== Exercise goal ==
Put the lines from the line with "Open the Safari tabs overview icon" up to and including the line with "Action: tap(309, 28)" into a two-column CSV with the headers instruction and response. Give one row for each instruction with its response, and put each value in a single quoted field with line breaks replaced by spaces.

== Provided information ==
--------------------

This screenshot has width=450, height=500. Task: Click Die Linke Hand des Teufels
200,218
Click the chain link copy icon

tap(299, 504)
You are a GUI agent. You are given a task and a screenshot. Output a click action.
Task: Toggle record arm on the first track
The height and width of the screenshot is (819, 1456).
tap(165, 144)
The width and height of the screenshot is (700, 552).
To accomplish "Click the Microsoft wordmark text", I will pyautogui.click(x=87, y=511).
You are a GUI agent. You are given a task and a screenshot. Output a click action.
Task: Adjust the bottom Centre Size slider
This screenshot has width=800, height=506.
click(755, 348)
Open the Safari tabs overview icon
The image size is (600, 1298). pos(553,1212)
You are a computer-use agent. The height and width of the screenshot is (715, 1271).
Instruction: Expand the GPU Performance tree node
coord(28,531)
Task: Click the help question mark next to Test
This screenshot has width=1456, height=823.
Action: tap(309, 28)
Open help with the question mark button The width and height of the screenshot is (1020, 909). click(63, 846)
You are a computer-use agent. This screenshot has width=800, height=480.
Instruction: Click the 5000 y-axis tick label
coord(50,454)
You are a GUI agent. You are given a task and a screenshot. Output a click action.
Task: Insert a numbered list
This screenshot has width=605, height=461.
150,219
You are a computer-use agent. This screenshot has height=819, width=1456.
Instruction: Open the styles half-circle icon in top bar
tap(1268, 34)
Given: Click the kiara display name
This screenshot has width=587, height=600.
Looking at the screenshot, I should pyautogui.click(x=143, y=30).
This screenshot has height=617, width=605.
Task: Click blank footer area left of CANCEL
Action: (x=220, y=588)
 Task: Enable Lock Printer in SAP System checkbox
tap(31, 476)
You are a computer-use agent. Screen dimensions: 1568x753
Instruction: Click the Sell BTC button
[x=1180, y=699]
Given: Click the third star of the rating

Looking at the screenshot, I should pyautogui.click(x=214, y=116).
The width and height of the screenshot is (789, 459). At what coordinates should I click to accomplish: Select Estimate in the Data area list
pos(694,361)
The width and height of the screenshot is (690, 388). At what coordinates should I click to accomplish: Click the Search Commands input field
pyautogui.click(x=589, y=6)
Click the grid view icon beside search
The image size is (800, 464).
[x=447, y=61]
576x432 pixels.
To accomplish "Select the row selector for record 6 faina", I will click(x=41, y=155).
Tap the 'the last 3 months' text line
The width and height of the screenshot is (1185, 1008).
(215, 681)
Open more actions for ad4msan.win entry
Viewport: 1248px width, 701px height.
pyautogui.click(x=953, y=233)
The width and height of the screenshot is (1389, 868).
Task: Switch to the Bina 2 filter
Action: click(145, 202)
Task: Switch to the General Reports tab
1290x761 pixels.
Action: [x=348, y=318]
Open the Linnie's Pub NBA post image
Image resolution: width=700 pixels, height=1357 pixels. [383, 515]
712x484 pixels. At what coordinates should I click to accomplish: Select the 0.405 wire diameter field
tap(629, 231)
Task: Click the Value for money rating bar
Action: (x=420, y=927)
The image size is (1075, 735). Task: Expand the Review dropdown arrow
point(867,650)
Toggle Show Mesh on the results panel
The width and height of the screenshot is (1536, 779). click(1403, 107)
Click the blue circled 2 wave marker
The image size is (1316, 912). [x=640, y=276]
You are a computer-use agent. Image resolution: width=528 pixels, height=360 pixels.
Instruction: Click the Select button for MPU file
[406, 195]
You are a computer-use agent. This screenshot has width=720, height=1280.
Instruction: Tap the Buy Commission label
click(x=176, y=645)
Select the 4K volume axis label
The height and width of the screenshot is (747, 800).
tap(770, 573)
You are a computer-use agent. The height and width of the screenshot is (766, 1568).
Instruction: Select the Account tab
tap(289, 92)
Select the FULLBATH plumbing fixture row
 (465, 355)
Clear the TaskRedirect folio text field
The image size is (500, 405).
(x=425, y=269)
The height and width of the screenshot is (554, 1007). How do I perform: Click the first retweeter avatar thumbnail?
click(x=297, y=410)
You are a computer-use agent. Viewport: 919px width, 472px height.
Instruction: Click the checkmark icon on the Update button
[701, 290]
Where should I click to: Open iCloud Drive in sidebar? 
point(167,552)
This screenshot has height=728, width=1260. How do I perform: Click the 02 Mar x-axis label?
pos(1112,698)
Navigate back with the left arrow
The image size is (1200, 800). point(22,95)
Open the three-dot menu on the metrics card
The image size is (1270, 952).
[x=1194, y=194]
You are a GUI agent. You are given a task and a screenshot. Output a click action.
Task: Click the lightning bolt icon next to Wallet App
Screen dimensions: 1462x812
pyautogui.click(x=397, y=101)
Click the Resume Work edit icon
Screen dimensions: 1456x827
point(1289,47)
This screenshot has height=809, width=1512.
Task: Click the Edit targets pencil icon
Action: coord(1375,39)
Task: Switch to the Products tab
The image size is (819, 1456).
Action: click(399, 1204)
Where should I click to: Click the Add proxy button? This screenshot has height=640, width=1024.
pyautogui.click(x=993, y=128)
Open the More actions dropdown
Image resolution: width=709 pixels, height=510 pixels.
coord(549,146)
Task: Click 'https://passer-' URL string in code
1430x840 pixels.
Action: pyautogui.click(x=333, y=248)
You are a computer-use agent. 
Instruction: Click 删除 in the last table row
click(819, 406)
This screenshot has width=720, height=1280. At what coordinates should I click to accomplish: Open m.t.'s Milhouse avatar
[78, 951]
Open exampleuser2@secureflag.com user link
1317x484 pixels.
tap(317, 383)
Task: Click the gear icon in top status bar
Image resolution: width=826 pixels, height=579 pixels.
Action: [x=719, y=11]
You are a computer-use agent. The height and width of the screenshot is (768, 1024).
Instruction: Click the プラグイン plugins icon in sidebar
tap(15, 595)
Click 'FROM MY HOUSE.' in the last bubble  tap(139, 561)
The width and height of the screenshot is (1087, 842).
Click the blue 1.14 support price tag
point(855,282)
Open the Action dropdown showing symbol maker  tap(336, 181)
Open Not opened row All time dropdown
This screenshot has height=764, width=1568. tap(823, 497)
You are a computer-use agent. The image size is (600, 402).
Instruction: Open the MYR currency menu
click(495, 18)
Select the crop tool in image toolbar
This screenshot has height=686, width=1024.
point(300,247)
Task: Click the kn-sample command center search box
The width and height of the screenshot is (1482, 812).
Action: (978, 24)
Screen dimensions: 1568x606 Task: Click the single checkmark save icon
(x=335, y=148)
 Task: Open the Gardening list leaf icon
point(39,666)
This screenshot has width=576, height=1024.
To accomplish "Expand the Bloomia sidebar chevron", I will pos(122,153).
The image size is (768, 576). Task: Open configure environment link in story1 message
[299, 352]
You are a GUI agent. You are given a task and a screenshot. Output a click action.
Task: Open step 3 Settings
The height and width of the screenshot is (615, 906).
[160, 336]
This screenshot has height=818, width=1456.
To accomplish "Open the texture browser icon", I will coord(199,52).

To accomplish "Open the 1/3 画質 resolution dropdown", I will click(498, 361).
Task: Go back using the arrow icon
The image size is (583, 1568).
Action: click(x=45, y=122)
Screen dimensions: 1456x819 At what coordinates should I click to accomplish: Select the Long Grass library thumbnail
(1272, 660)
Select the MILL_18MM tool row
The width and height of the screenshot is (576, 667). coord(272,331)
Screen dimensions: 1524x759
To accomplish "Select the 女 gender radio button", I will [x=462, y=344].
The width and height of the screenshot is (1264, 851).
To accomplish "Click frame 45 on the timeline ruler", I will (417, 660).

--------------------

== Response below ==
instruction,response
"Open the Safari tabs overview icon","The image size is (600, 1298). pos(553,1212)"
"You are a computer-use agent. The height and width of the screenshot is (715, 1271). Instruction: Expand the GPU Performance tree node","coord(28,531)"
"Task: Click the help question mark next to Test This screenshot has width=1456, height=823.","Action: tap(309, 28)"